Impact on the environment and society
A team led by Max Callaghan from the Mercator Research Institute on Global Commons and Climate Change in Berlin has now evaluated over 100,000 studies with the help of machine learning and created a world map on which the respective evidence for location-specific effects of climate change is recorded. “We conclude that the effects of man-made climate change can be found on 80 percent of the earth’s land area, where 85 percent of the population live,” the researchers write.
“These effects show up in a number of different systems and at different levels, spanning a broad spectrum of research areas, from glaciology to agronomy and from marine biology to migration and conflict research.” Previous overview studies have usually focused on one narrowed issue and were only able to include a limited number of studies on this. The approach of Callaghan and his colleagues, on the other hand, enabled a very extensive overview of the studies available so far.

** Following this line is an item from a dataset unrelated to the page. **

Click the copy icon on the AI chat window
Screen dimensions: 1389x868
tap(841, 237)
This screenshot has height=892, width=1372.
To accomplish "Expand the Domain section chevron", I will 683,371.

Artificial intelligence helps with the evaluation
To do this, the researchers used an artificial intelligence that is able to evaluate natural language. “We further developed this software so that it can identify, localize and classify studies of observed climate impacts – on a scale that goes far beyond what is possible manually,” explain Callaghan and his colleagues. Using this technique, they found over 102,000 publications relevant to understanding the effects of climate change.
The artificial intelligence recorded, among other things, which region the respective results of the studies related to. The researchers compared this with further data on temperature and precipitation trends, which can be traced back to human activities with a high degree of probability. In this way, they created a world map that shows the regions for which the effects of man-made climate change have already been well documented. The result: “The majority of the world’s population lives in areas in which temperature and / or precipitation trends can be at least partially attributed to human influence,” according to the authors.
Data gaps in poorer countries
The researchers also found that the relevant publications are unevenly distributed across different regions. “Our results reveal a significant gap,” they write. “Robust evidence of potentially human-made climate change effects is twice as common for high-income countries as for low-income countries.” They found the strongest evidence for Western Europe, North America, and South and East Asia. In contrast, the evidence was lower for Africa and South America in particular. “This imbalance suggests that the lack of evidence in individual studies is due to the fact that these sites are being studied less intensively, rather than because there is no impact in these areas,” the researchers said.
According to the authors, their approach is well suited to summarize previous scientific evidence and clarify possible research gaps. “In general, it should be noted that this type of automated assessment process cannot replace careful assessment by experts,” they write. “However, the method can identify a large number of studies that can point to a human-made influence on the impacts of climate change.”